# thermostat for heating mat



## needheat (Aug 4, 2008)

I have 3 lcd thermostats (timeguard tpt44) for my heating mats. I haven't got a clue how to work them. I've read the instructions which appear to be double dutch. I even rang the manufacturer's technical department. I got the distinct impression that they also didn't know how to use the devices.

After randomly switching all the buttons and countless resettings, I have managed to get some heat from one of the mats but negligible and it just goes off an on when ever it feels like it. Can anyone tell me how these things works?
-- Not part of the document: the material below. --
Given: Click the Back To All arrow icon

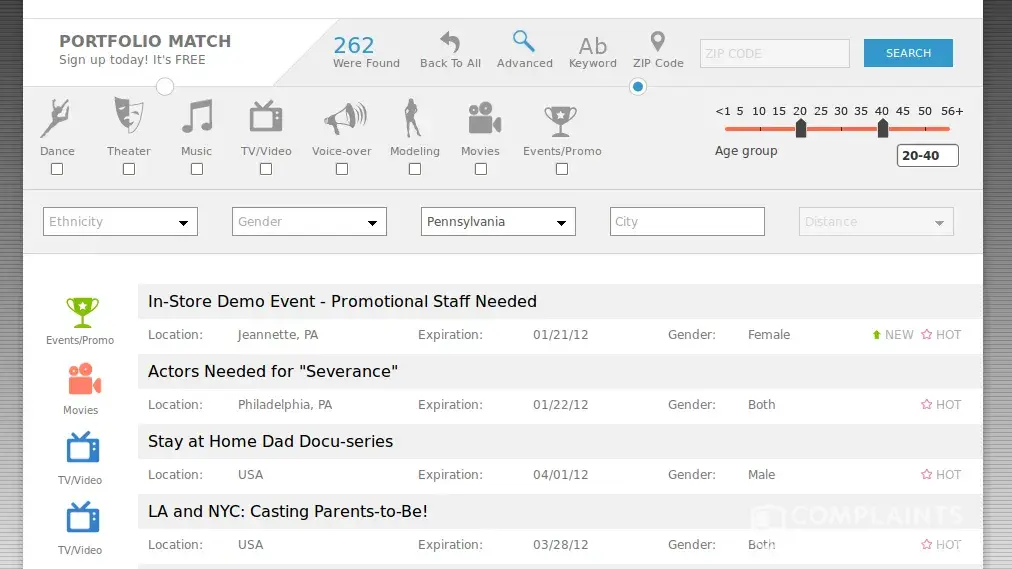Looking at the screenshot, I should point(450,42).
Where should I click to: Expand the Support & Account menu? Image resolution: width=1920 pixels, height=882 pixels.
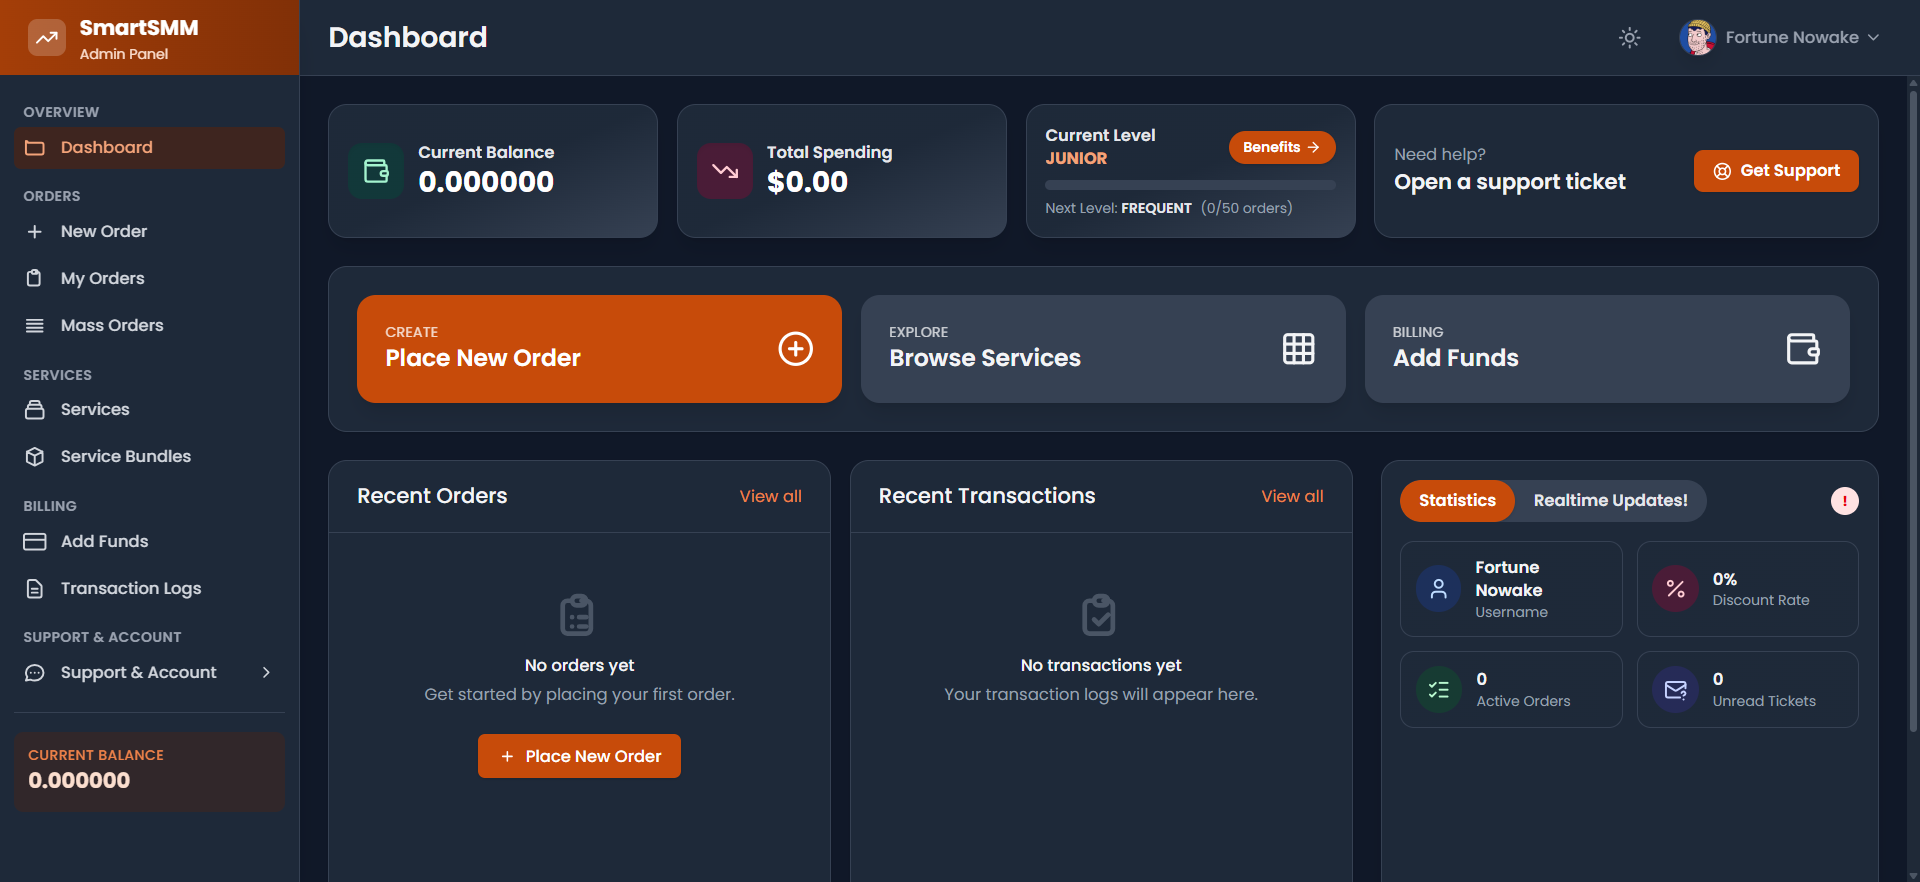[x=148, y=673]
If like me, you think they are rubbish, can you recommend a simple and cost effective alternative thermostat which I can program to come on automatically at different times of the day?

Thanks


----------



## SABL (Jul 4, 2008)

Who did the installation of the mats and thermostats? The installer should be able to help.

I did find this link:
http://www.timeguard.com/pdf/instructions/tpt44.pdf


----------



## needheat (Aug 4, 2008)

SABL said:


> Who did the installation of the mats and thermostats? The installer should be able to help.
> 
> I did find this link:
> http://www.timeguard.com/pdf/instructions/tpt44.pdf


After I bought the flat, I contacted the previous owner who developed the property. They didn't want to offer me any assistance whatsoever. 

I had already downloaded the manual for the timeguard thermostats but it simply doesn't make sense. When I rang timeguard, their own technical department appeared not to understand the manual either.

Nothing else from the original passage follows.